Present the data once more in exactly its original form.

Items listed in a dataset:
○ ○ ○
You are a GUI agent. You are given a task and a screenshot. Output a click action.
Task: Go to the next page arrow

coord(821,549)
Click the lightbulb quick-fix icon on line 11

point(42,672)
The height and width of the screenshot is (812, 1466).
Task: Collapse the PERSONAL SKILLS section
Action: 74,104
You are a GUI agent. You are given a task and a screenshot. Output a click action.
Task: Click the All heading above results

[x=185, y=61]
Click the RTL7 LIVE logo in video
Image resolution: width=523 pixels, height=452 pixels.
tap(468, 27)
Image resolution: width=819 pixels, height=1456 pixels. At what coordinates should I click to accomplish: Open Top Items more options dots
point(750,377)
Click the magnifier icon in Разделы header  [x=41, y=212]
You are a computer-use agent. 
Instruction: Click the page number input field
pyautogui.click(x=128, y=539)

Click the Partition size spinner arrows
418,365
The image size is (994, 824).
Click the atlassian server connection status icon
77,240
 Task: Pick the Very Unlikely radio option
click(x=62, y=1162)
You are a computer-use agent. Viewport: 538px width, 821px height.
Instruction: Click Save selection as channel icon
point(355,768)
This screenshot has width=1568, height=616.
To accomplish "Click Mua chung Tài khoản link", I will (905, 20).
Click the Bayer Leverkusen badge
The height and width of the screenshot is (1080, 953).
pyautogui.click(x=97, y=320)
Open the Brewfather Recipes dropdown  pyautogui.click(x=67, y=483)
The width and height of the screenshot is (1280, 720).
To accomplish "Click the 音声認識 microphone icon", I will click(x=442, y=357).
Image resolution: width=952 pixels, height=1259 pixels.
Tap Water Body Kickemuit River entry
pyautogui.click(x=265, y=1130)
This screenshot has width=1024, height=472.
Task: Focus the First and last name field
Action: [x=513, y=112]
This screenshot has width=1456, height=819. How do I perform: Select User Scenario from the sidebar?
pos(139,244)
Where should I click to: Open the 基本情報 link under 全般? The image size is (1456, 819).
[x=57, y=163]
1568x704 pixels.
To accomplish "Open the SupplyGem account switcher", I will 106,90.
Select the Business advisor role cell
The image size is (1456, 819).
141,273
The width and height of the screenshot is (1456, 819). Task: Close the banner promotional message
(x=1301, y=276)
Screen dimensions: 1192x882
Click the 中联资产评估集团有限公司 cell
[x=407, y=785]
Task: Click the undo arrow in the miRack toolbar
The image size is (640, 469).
○ ○ ○
RESPONSE BELOW:
You are a GUI agent. You are given a task and a screenshot. Output a click action.
Task: Go to the next page arrow

coord(821,549)
Click the lightbulb quick-fix icon on line 11

point(42,672)
The height and width of the screenshot is (812, 1466).
Task: Collapse the PERSONAL SKILLS section
Action: 74,104
You are a GUI agent. You are given a task and a screenshot. Output a click action.
Task: Click the All heading above results

[x=185, y=61]
Click the RTL7 LIVE logo in video
Image resolution: width=523 pixels, height=452 pixels.
tap(468, 27)
Image resolution: width=819 pixels, height=1456 pixels. At what coordinates should I click to accomplish: Open Top Items more options dots
point(750,377)
Click the magnifier icon in Разделы header  [x=41, y=212]
You are a computer-use agent. 
Instruction: Click the page number input field
pyautogui.click(x=128, y=539)

Click the Partition size spinner arrows
418,365
The image size is (994, 824).
Click the atlassian server connection status icon
77,240
 Task: Pick the Very Unlikely radio option
click(x=62, y=1162)
You are a computer-use agent. Viewport: 538px width, 821px height.
Instruction: Click Save selection as channel icon
point(355,768)
This screenshot has width=1568, height=616.
To accomplish "Click Mua chung Tài khoản link", I will (905, 20).
Click the Bayer Leverkusen badge
The height and width of the screenshot is (1080, 953).
pyautogui.click(x=97, y=320)
Open the Brewfather Recipes dropdown  pyautogui.click(x=67, y=483)
The width and height of the screenshot is (1280, 720).
To accomplish "Click the 音声認識 microphone icon", I will click(x=442, y=357).
Image resolution: width=952 pixels, height=1259 pixels.
Tap Water Body Kickemuit River entry
pyautogui.click(x=265, y=1130)
This screenshot has width=1024, height=472.
Task: Focus the First and last name field
Action: [x=513, y=112]
This screenshot has width=1456, height=819. How do I perform: Select User Scenario from the sidebar?
pos(139,244)
Where should I click to: Open the 基本情報 link under 全般? The image size is (1456, 819).
[x=57, y=163]
1568x704 pixels.
To accomplish "Open the SupplyGem account switcher", I will 106,90.
Select the Business advisor role cell
The image size is (1456, 819).
141,273
The width and height of the screenshot is (1456, 819). Task: Close the banner promotional message
(x=1301, y=276)
Screen dimensions: 1192x882
Click the 中联资产评估集团有限公司 cell
[x=407, y=785]
Task: Click the undo arrow in the miRack toolbar
The image size is (640, 469).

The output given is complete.